Ringfort (Rath), Toom, Co. Cork
Co. Cork |
Ringforts
On a south-facing slope in County Cork, just west of the Blackwater River, a low earthen ring sits quietly in pasture, easy to overlook and easier still to walk past without registering what it is.
The bank, barely 0.7 metres high and running in a circle roughly 30 metres across, is heavily overgrown, its interior swallowed by vegetation. It is, on the surface, an unremarkable hump in a field. What makes it worth pausing over is its age and its ordinariness in equal measure: this is a rath, an early medieval farmstead enclosure of a type once so common across Ireland that an estimated 40,000 or more survive in various states of preservation.

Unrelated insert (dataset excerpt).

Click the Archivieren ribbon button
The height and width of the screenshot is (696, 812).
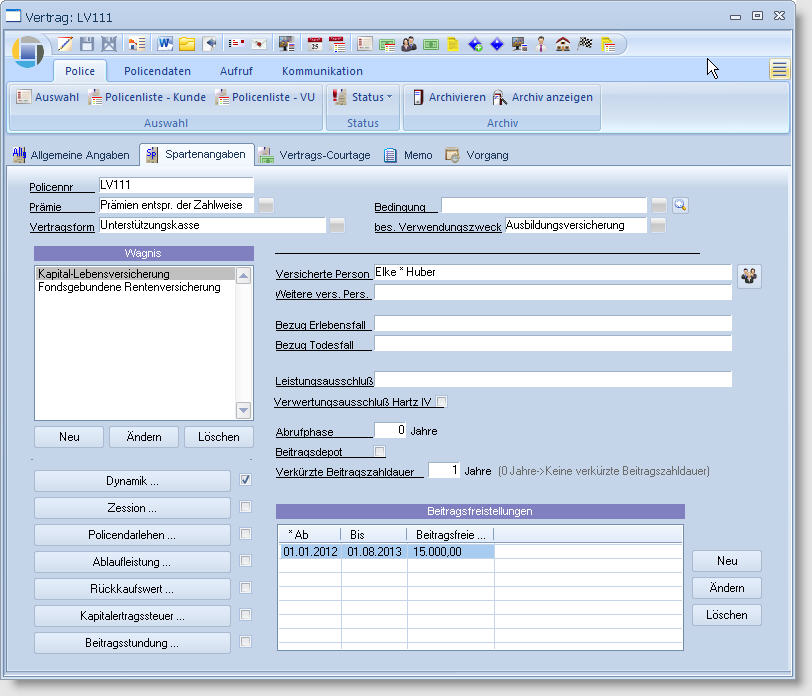pyautogui.click(x=449, y=97)
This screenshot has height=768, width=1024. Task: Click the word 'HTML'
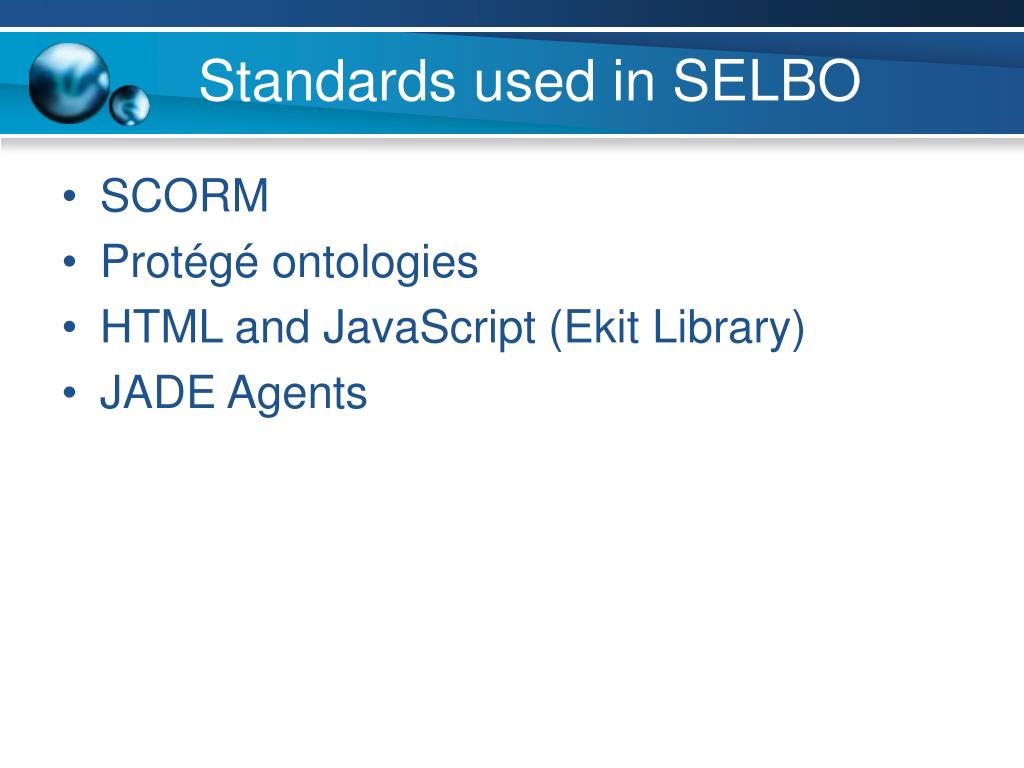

Raths, sometimes called ringforts, were the typical settlements of farming families in early medieval Ireland, broadly spanning the period from around the fifth to the twelfth centuries. The earthen bank, thrown up from a central ditch, defined a domestic space: somewhere to keep livestock safe at night, to build a house or two, to live out a life largely unrecorded by history. The one at Toom follows that familiar form, its circular plan a practical rather than ceremonial choice, and its position on a break in the slope suggesting the usual concerns of early farmers, drainage, shelter, and a reasonable view of the surrounding land. The Blackwater valley would have offered fertile ground, and it is likely that whoever raised this bank was working land not very different from what surrounds it today.